Provided entries:
• • • •

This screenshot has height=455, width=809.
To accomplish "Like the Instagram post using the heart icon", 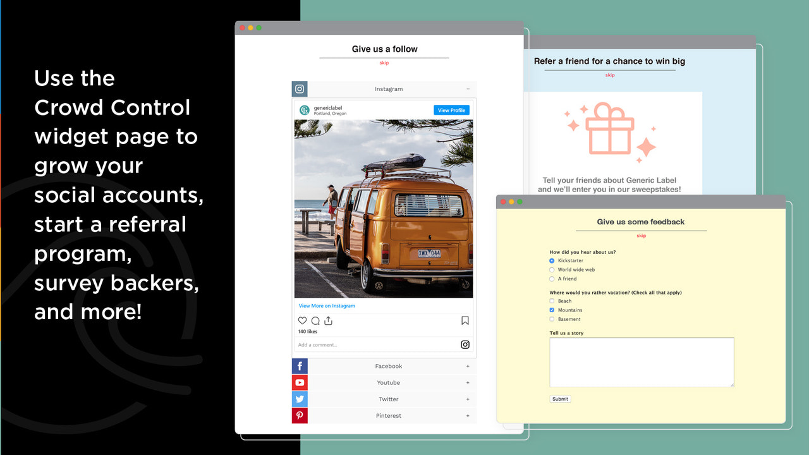I will pyautogui.click(x=302, y=320).
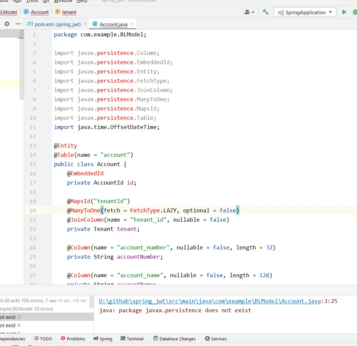
Task: Open the TODO tool window
Action: coord(43,339)
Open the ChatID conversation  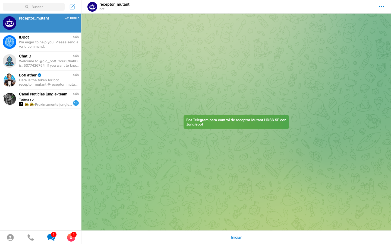tap(49, 61)
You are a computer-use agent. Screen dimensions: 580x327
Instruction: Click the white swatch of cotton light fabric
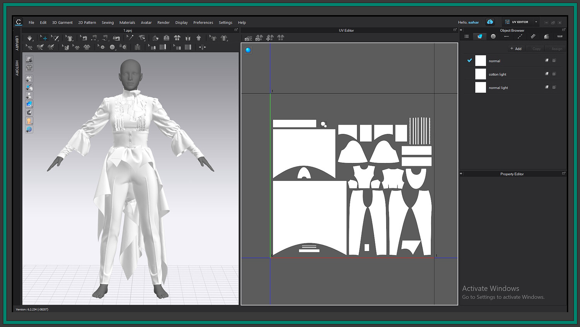(x=480, y=74)
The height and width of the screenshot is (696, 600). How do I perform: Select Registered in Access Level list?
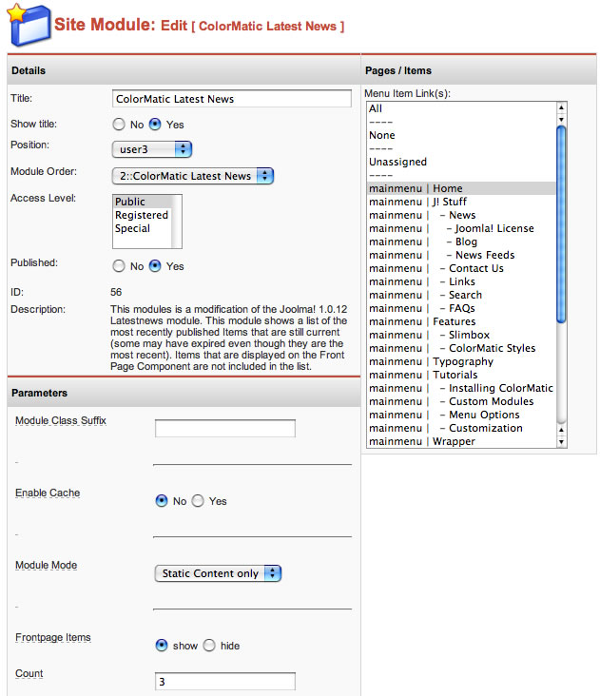(141, 215)
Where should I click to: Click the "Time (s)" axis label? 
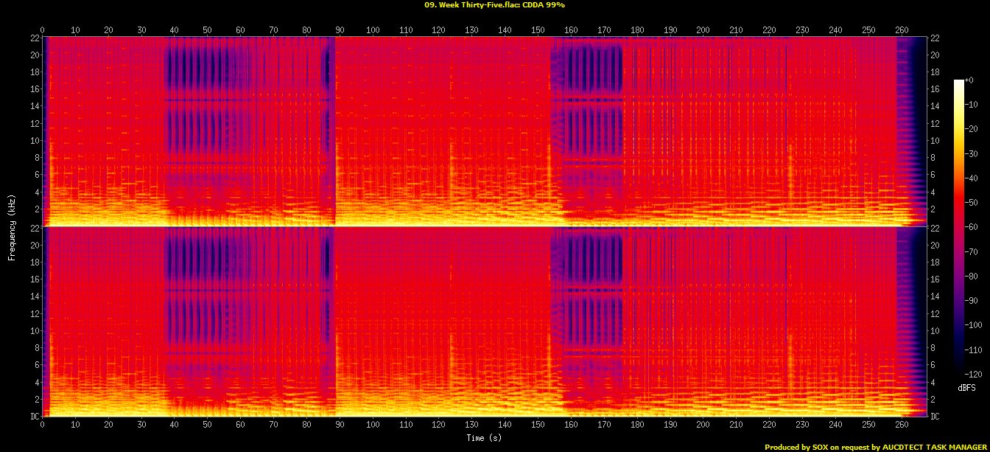point(485,438)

• • • •

What the exercise asks: In the answer, retype exactly and only the lines from the one holding "Where should I" through the end of the listing, keeping both ends and dropping every picture.

The answer:
Where should I click to: Click the "Time (s)" axis label? 
point(485,438)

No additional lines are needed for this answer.